Tuesday, December 18, 2007

The God Factor

I don't feel so bad about watching The X Factor now that I know God also watches it.
In his "first interview since victory" to The Guardian (yes! The Guardian! Somewhere, some PR person will be hailing this as a "counter-intuitive marketing strategy"), Leon Jackson said: "I've been thrown a lifeline by God. I believe in God, and this was destined in my life.....he wrote it for me."
Now it so happens that 80 of the runner-up Rhydian's fans have complained to OfCom that the vote was rigged. Putting the two stories together raises the awful possibility that it was God what rigged it.

The allegation of rigging seems to be based on no more than people getting the engaged tone at times of peak voting. However, the engaged tone began when the call centre was reached and before someone added the digits that identified the contestant.
I have to sheepishly admit I know this because I got the engaged tone when attempting to vote for Leon. I was motivated to do so to avoid feeling a tiny portion of blame if any of Satan's Children had won the contest. Of course, I wouldn't have bothered had I known that God had already arranged for Leon to win.

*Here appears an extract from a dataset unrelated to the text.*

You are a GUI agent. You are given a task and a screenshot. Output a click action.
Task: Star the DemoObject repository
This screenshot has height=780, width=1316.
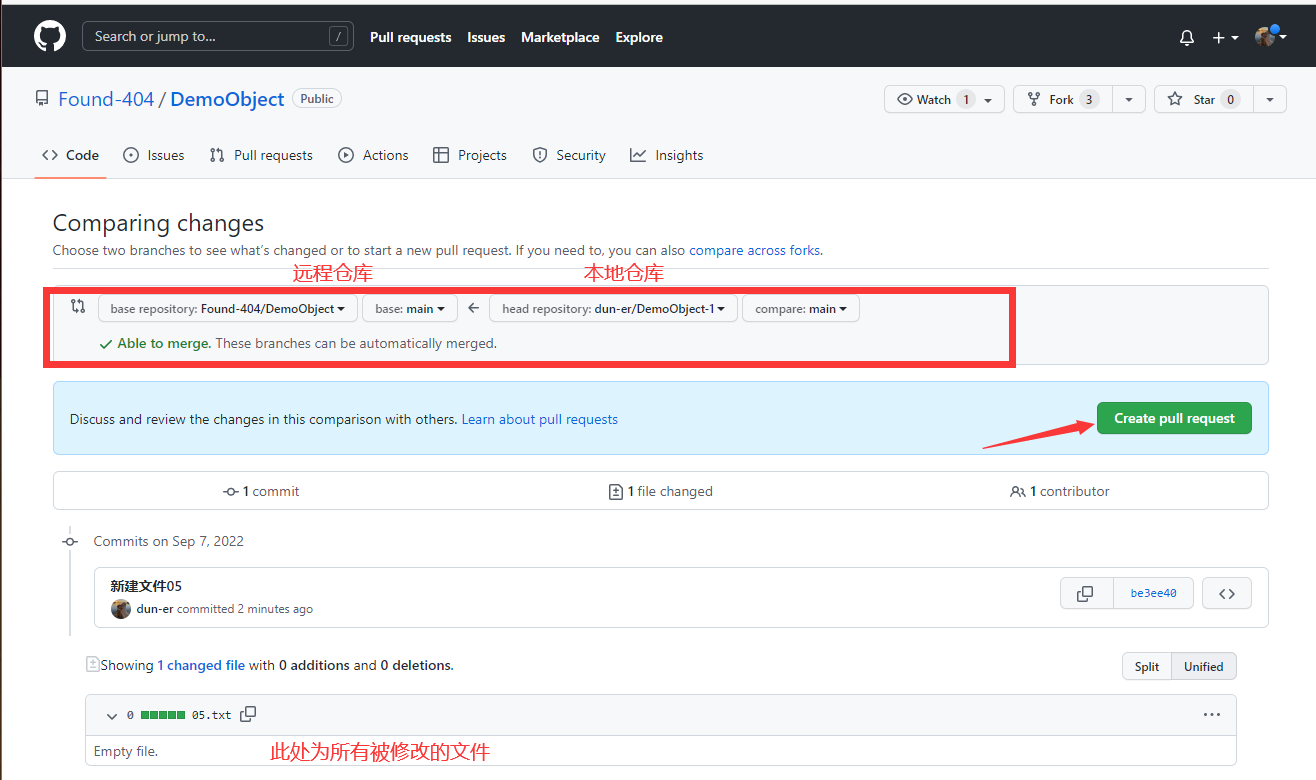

It's remarkable that a supreme being with so much on his plate should find the time to ensure that a young Scottish shop assistant wins a TV talent contest. It's multi-tasking on an epic scale.
But maybe the 'prioritising' is a lttle bit dodgy.
There are all those billions of prayers to be answered, or more often not answered. There are the Catholic McCanns, among others, praying for the return of a missing child. There are the millions praying for deliverance of themselves or a loved one from a terminal illness.
Then there are the contradictory messages. He told George Bush to invade Iraq. He told Tony Blair to join him. Then he told the Pope to condemn the invasion. With the Archbishop of Canterbury it was a case of "Sorry God, I'm on a train. You're breaking up. I think we're in a tunnel." But eventually the Lesser Bearded One seemed to get the same message as the Pope, in so far as one can ever be sure what Rowan Williams is saying.

But if we rule out the possibility that Leon was actually talking about Simon Cowell, then God had chosen The X Factor for a direct and unequivocal intervention.
I think this was ill-advised. He may now find himself investigated by OfCom and Michael Grade may commission another Deloitte Touche report into the affair. The channel may even have to broadcast a new announcement to viewers: "Recent irregularities in telephone voting on The X Factor were caused by an Act of God. Viewers who feel they suffered a financial loss should take a copy of their telephone bill or satellite/cable television statement to their Parish Priest, Rabbi or Imam. Thank you for your continued support."